Читать книгу Principles of Microbial Diversity - James W. Brown - Страница 52

1 1. What are some DNA sequences that would not be useful for phylogenetic analysis? Why?

2 2. What are some other sequences that would be useful for phylogenetic analysis, and in what situations would they be useful?

3 3. How did people get large amounts of a specific DNA for sequencing before PCR was invented?

4 4. In an episode of The X-Files (an old TV show), FBI Agent Dana Scully sequences some extraterrestrial DNA and finds “missing bands” in the sequences that she interprets to correspond to bases that are unique to aliens (not found in Earthling DNA).
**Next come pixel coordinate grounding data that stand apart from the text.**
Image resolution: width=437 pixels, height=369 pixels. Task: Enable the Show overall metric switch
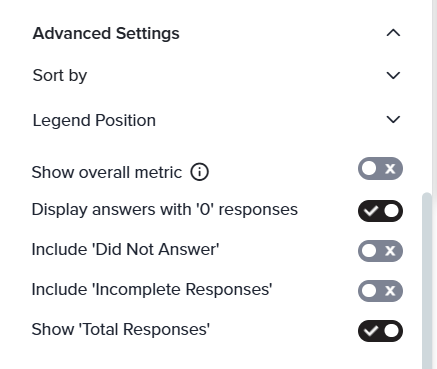[380, 168]
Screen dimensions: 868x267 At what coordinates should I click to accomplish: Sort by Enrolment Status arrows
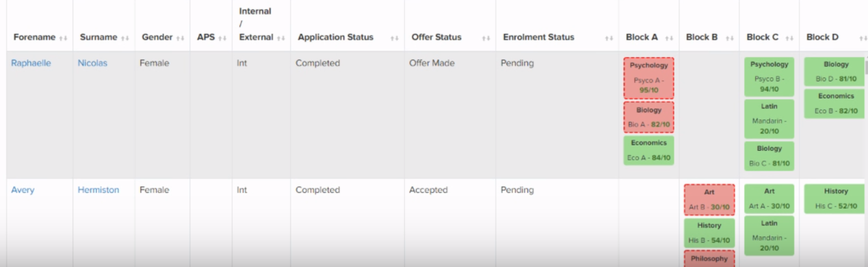coord(609,38)
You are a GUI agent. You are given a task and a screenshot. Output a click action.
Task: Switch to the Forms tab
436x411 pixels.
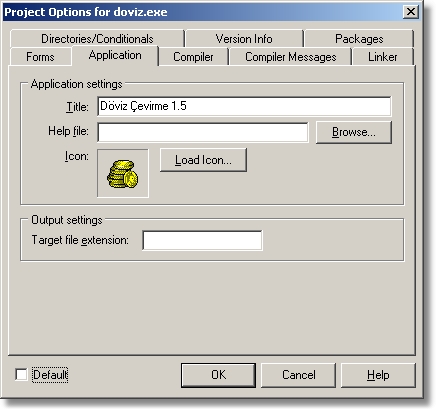pos(40,57)
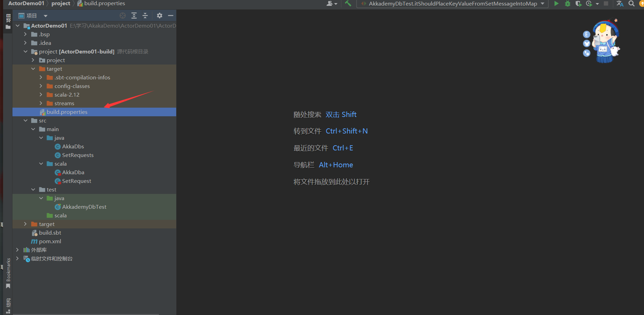Start debugging with the bug icon
Viewport: 644px width, 315px height.
567,3
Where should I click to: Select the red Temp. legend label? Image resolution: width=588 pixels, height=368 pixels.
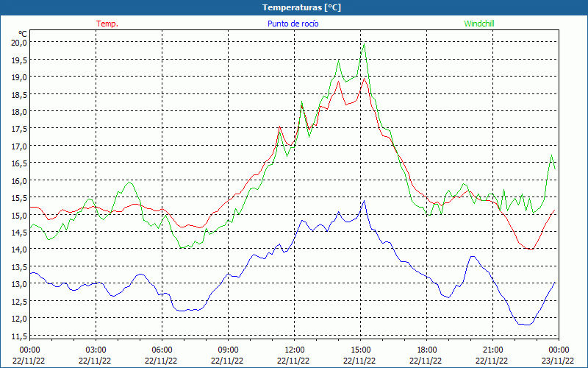pos(107,24)
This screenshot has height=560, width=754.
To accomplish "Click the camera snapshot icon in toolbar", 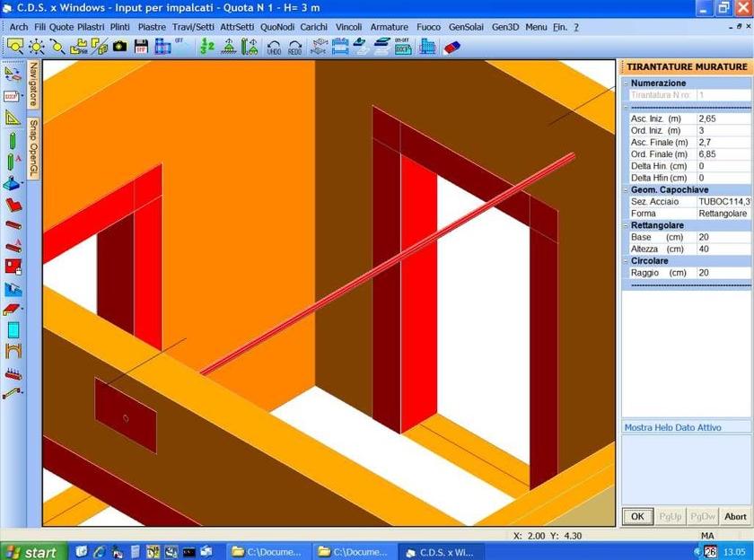I will click(120, 46).
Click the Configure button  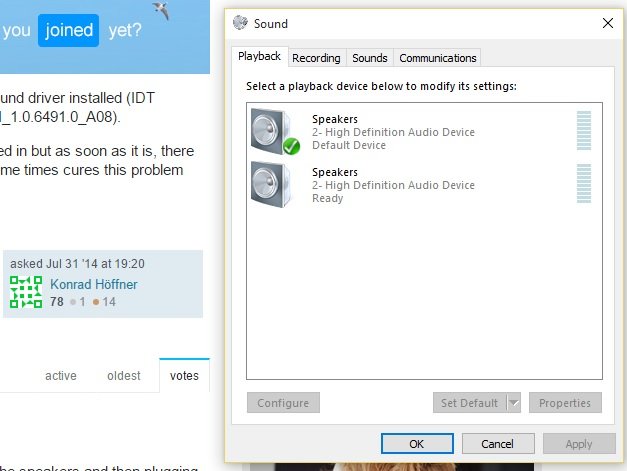point(283,403)
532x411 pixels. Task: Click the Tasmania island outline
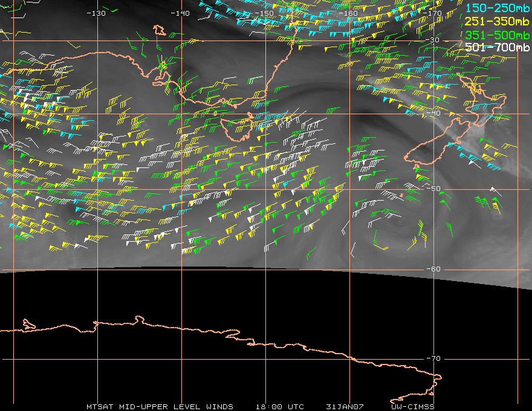236,129
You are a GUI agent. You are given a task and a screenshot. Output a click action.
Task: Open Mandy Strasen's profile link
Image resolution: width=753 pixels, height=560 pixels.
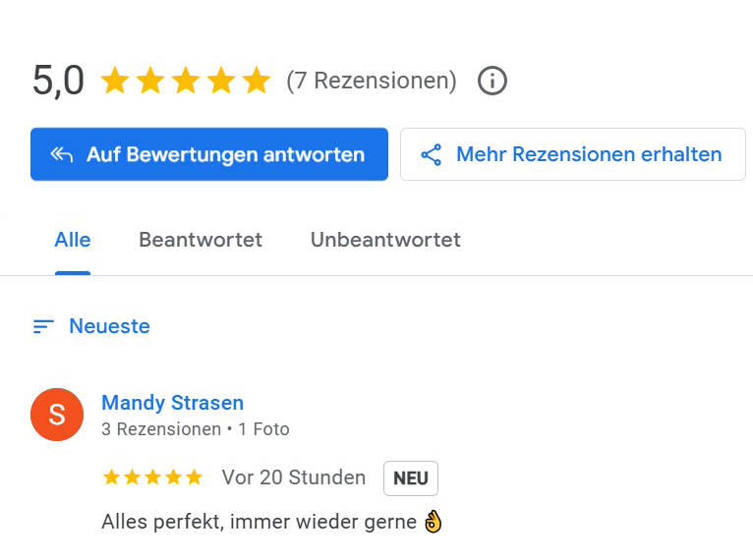172,403
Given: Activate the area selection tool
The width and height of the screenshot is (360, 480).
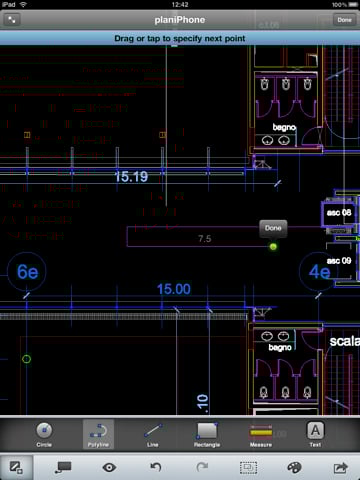Looking at the screenshot, I should coord(248,467).
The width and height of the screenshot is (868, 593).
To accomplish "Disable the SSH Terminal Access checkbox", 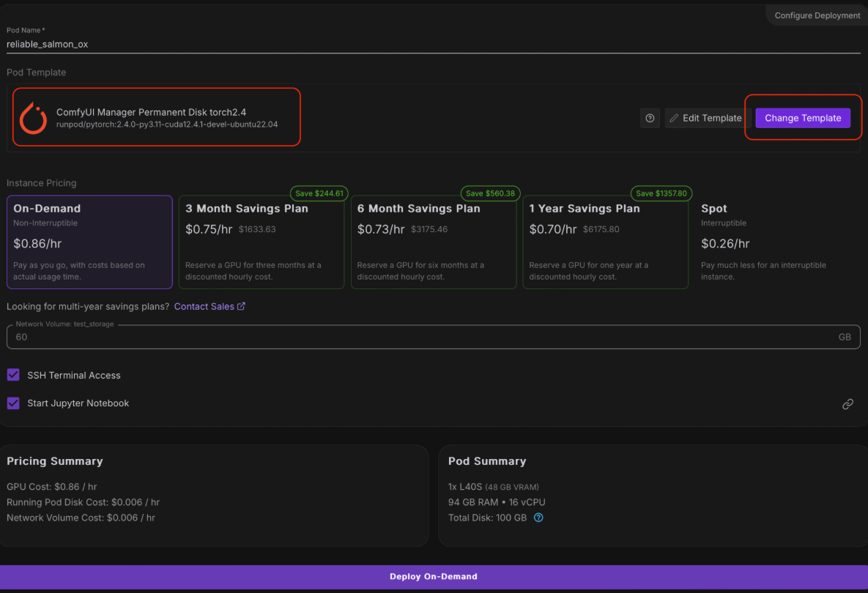I will [13, 375].
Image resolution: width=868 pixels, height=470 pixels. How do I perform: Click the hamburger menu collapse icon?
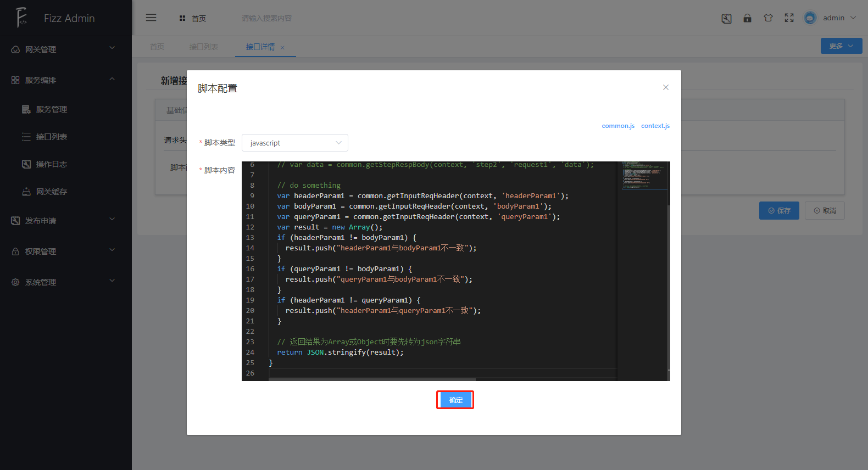(x=151, y=18)
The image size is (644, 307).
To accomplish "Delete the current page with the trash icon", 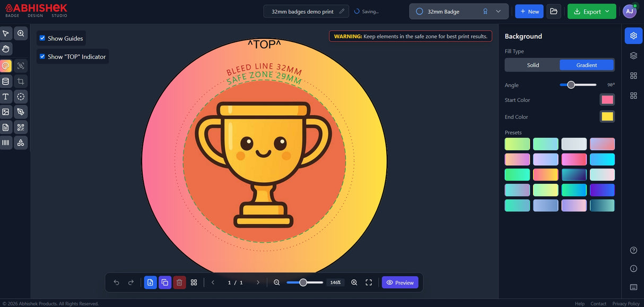I will tap(179, 282).
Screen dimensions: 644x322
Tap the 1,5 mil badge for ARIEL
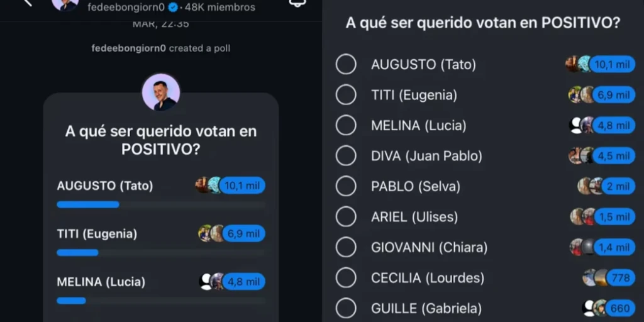(x=614, y=217)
Why is this not technically reasonable?

5 5. Given the variation of sequences in the context of the same secondary structure, how do scientists solve these secondary structures by comparative sequence analysis?
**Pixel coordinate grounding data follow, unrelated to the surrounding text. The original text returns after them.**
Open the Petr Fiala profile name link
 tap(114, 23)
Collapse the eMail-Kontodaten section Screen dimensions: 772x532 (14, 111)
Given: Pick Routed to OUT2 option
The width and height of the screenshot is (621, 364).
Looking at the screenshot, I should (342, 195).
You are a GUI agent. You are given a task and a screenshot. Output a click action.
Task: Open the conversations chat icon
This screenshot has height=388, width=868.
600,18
6 6. Mutations occur one at a time. How, then, could the base pairs in a helix change without disrupting the structure of the RNA? Does this explain (at least in part) why base-pair changes that keep the purines and pyrimidines in the same positions (transitions) are more common than those that switch them (transversions)?

7 7. Although RNA three-dimensional structures are scarce, there are hundreds of protein three-dimensional structures, determined by X-ray crystallography. Can you imagine a way to use these structures, analogous to the use of RNA secondary structures, to align protein sequences more meaningfully?